Klimawandel: Störung des Golfstroms nähert sich kritischer Schwelle
Eine Atlantik-Strömung, darunter der Golfstrom, soll an Stabilität verlieren, warnen Forscher. Die Strömung beeinflusst auch das Klima in Europa.
Das Wichtigste in Kürze
- Die Atlantische Umwälzströmung AMOC hat möglicherweise an Stabilität verloren.
- Diese Strömung beeinflusst auch das Klima in Europa.
- Ein Zusammenbruch hätte schwerwiegende Folgen.
Eine wichtige Atlantik-Strömung, zu der auch der Golfstrom gehört, nähert sich womöglich einer kritischen Schwelle. Die Atlantische Umwälzströmung AMOC hat möglicherweise an Stabilität verloren. Die Strömung ist in dem Ozean für den Austausch warmer und kalter Wassermassen verantwortlich. Dadurch wird das Klima in Europa beeinflusst.
Das schreibt Niklas Boers vom Potsdam-Institut für Klimafolgenforschung (PIK) im Fachmagazin «Nature Climate Change».
Strömung ist für Temperaturen verantwortlich
Die Atlantische Umwälzströmung ist ein komplexes Strömungssystem, das warmes Wasser aus den Tropen an der Ozeanoberfläche Richtung Norden befördert. Kaltes Wasser bringt es wiederum in grösserer Tiefe in den Süden.

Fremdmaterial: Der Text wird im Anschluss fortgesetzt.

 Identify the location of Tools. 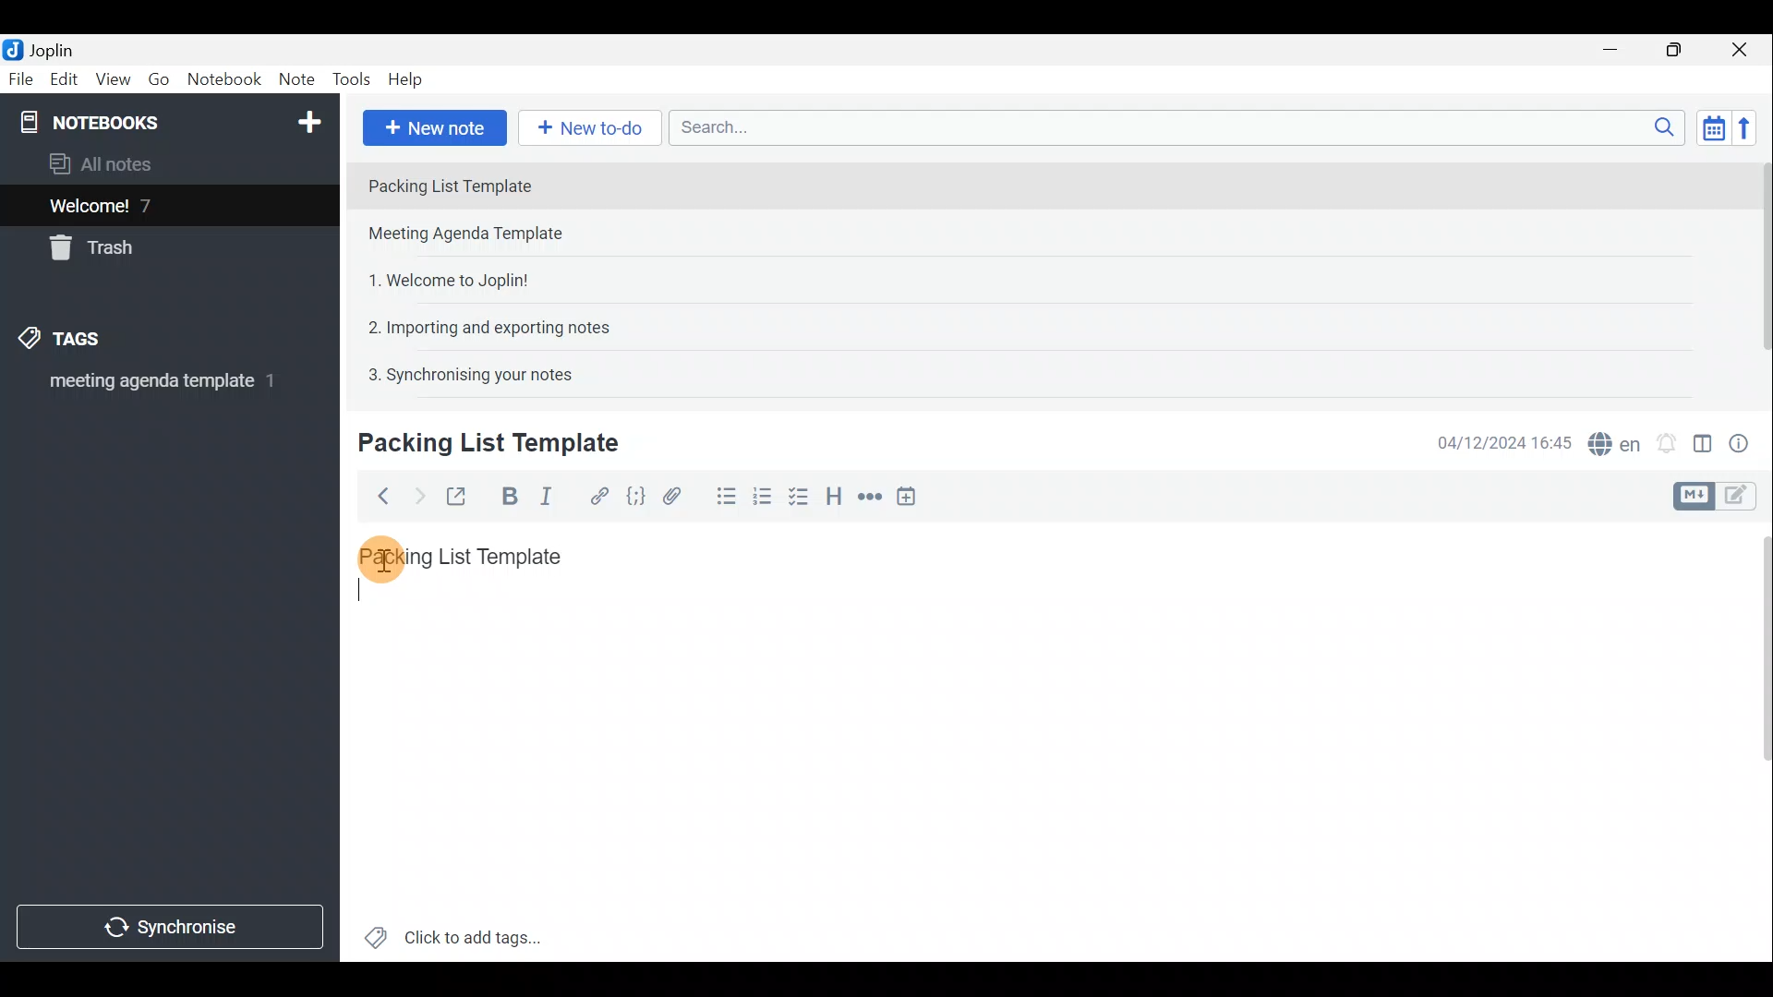
(354, 80).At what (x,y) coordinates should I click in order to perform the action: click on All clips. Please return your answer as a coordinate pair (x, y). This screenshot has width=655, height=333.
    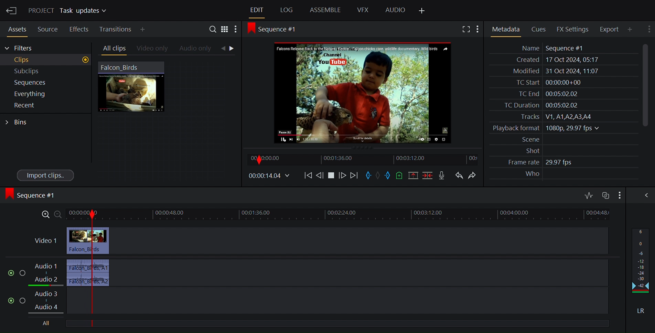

In Westeuropa sorgt dieser Kreislauf für vergleichsweise milde Temperaturen, auch auf andere globale Regionen der Welt hat es Auswirkungen. Ein Zusammenbruch dieses wichtigen Systems hätte schwerwiegende Folgen für das weltweite und vor allem auf das europäische Klima.
Zirkulationssystem könnte zusammenbrechen
Die Strömung ist laut Studie momentan so schwach wie nie zuvor in den vergangenen 1000 Jahren. Unklar ist jedoch, ob dahinter nur eine Veränderung des mittleren Zirkulationszustands. Oder aber ein wirklicher Verlust an dynamischer Stabilität steckt.
Dieser Unterschied sei entscheidend, erläutert Boers in einer Mitteilung. Eine Verringerung der Stabilität würde heissen, dass sich die Atlantik-Strömung der kritischen Schwelle angenähert habe. So könnte das Zirkulationssystem zusammenbrechen.
Um das zu beleuchten, hat sich Boers sogenannte Fingerabdrücke in Temperatur- und Salzgehaltmustern auf der Atlantik-Oberfläche angeschaut. Analyse deute darauf hin, dass Abschwächung der AMOC wahrscheinlich mit Stabilitätsverlust verbunden ist. Dies schreibt das PIK dazu.
Reaktion steht mit Klimawandel in Verbindung
Faktoren, die auf die Strömung einwirken, sind neben den direkten Auswirkungen der Atlantik-Erwärmung unter anderem: Der Zufluss von Süsswasser durch schmelzende Eismassen, zunehmender Niederschlag und Wasser aus Flüssen. Dass diese Süsswassermengen bereits eine solche Reaktion hervorrufen würden, hätte er nicht erwartet, erklärte Boers. Die Faktoren müssten zwar noch näher untersucht werden. Klar sei jedoch schon jetzt, dass sie mit dem menschgemachten Klimawandel in Verbindung stünden.
Golfstrom: Anzeichen für Stabilitätsverlust
Wann sich die Strömung genau abschwäche, sei sehr schwer abzuschätzen, erläuterte Boers der Deutschen Presse-Agentur. «Es hängt erstmal davon ab, wie viel CO2 freigesetzt wird und wie stark die Temperaturen dadurch steigen.» Zudem gebe es Unsicherheiten etwa darüber, wie viel wärmer es in der Arktis werde. Oder auch, wie stark der Süsswasserfluss in den Atlantik durch den Temperaturanstieg zunehme.
Das Entscheidende der Studie sei, dass an früher und deutlicher Anzeichen für Stabilitätsverlust sieht, betonte Boers. «Das heisst, das System bewegt sich hin zum kritischen Schwellenwert. Und jedes Gramm CO2, das noch freigesetzt wird, erhöht die Wahrscheinlichkeit, dass die AMOC irgendwann den kritischen Wert erreicht.» Wenn der kritische Punkt überschritten werde, werde die AMOC innerhalb weniger Jahrzehnte weitgehend zum Erliegen kommen.